To remind, one of Serbia’s biggest successes on its road to EU membership happened in 2009, when Serbian citizens no longer need visas for travelling to EU countries. Is the visa-free regime of Serbia now in jeopardy because of the amendments to the Law on Foreigners, which simplified the procedure for obtaining work and residence permits for foreigners?
“The problem is that the amendments prescribe a very simplified procedure for obtaining Serbian citizenship after a limited period of stay in Serbia, i.e. three instead of five years. Thus, what could easily happen is that citizens of third countries, who would otherwise need a visa to enter the EU, can now do so without,” says Sofija Popović from EWB.
The European Commission has already expressed concern.
“Amendments to the Serbian Law on Citizenship could pose a risk to the public policy or security of the European Union, given that citizens of Serbia enjoy visa-free access to the European Union,” the EU stated in its response.
In coordination with European institutions, the Serbian authorities should remove all legal provisions that could pose a risk for the abolition of the visa-free regime that Serbia enjoys.

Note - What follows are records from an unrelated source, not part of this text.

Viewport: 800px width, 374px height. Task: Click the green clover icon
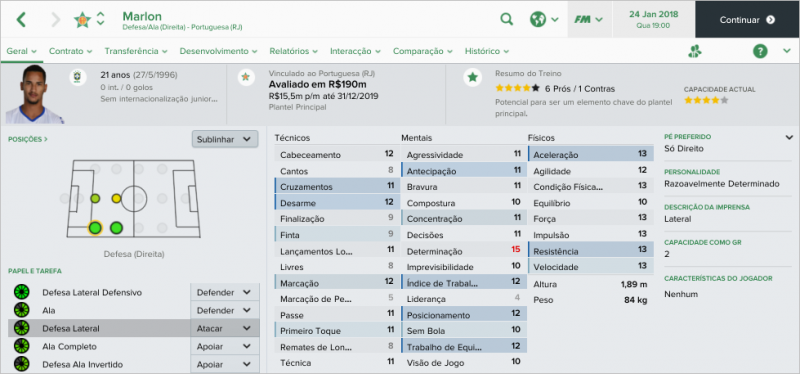(x=695, y=51)
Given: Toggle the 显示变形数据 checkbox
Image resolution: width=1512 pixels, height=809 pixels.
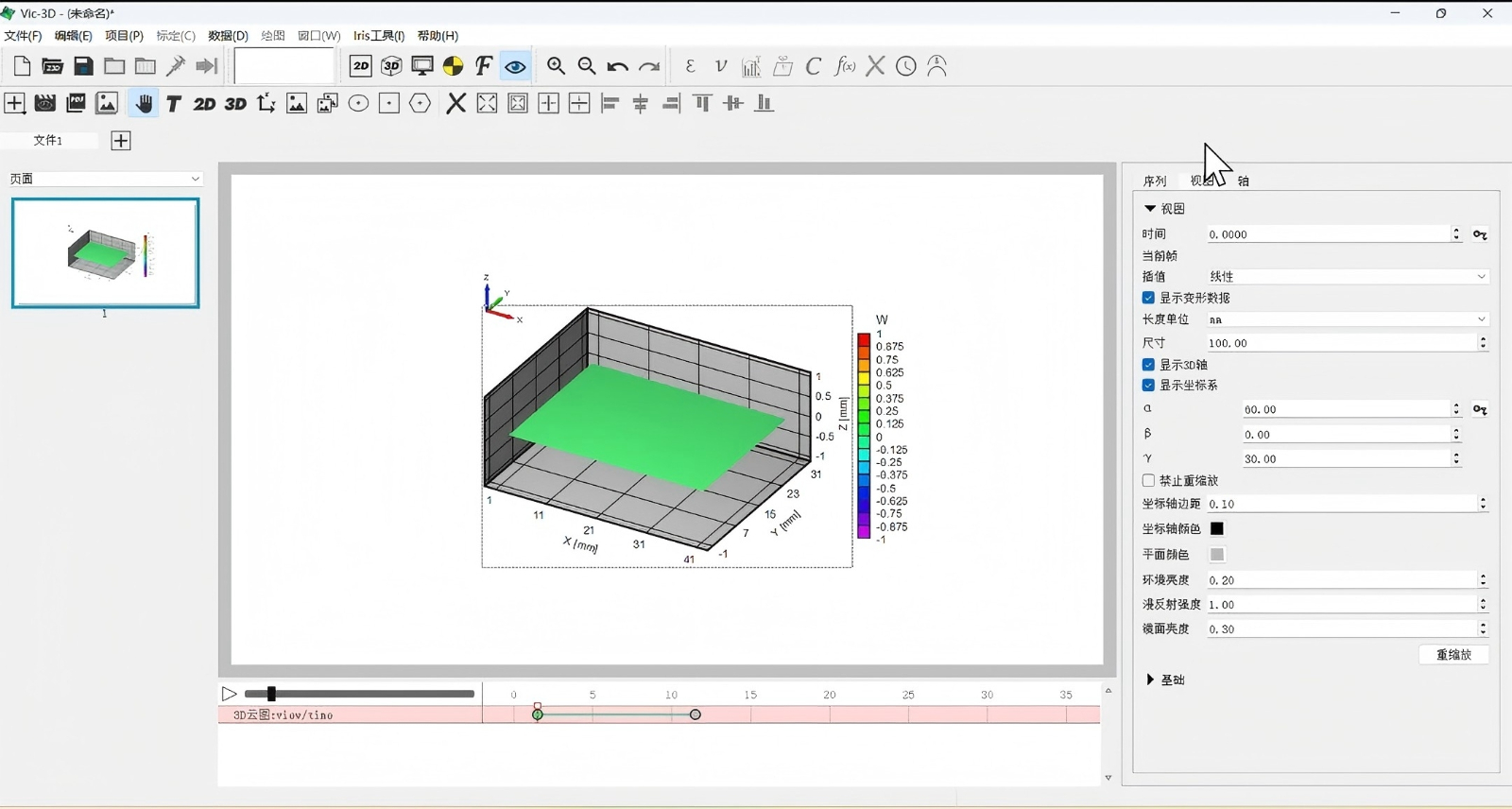Looking at the screenshot, I should click(x=1148, y=298).
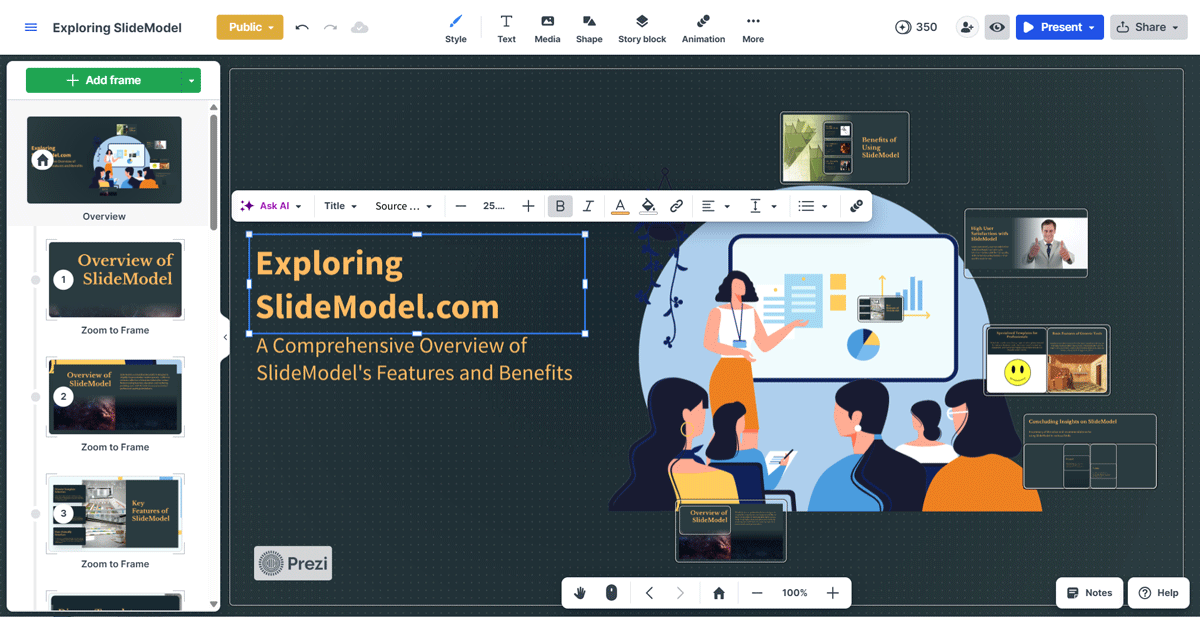Insert a Text element
The height and width of the screenshot is (617, 1200).
[x=506, y=27]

“It is discouraging to see that when creating legal solutions, the Serbian authorities do not automatically take into account the European rules to which we have committed ourselves, but the EU has to remind us of this, which creates a bad message of Serbia as an EU partner, especially in the context of the war in Ukraine, where we, as a candidate country, not only did not comply with the European sanctions against Russia, but there is a perception about us circumventing the European sanctions,” says Popović.
Amendments to the Law on the Employment of Foreigners were made in order to attract highly educated personnel, especially since the war between Ukraine and Russia began. Opposing views came from the Ministry of European Integration, which says that they see no problem with the Law and that Serbia will continue to pay attention to the EU’s security policy and security interests. The Centre for European Policies says that a better solution than changing the law itself would be to implement a Circular Migration project, that is, that those people who leave their country maintain constant contact with their motherland.
“Some of the analyses we conducted as part of that project actually proved that circular migrations actually address the problems of a shortage of workforce, i.e. attract foreign-educated workers,” says Andrija Mladenović from the Centre for European Policies.
This applies especially to the context of Serbia, a country whose large number of citizens lives in work across Europe.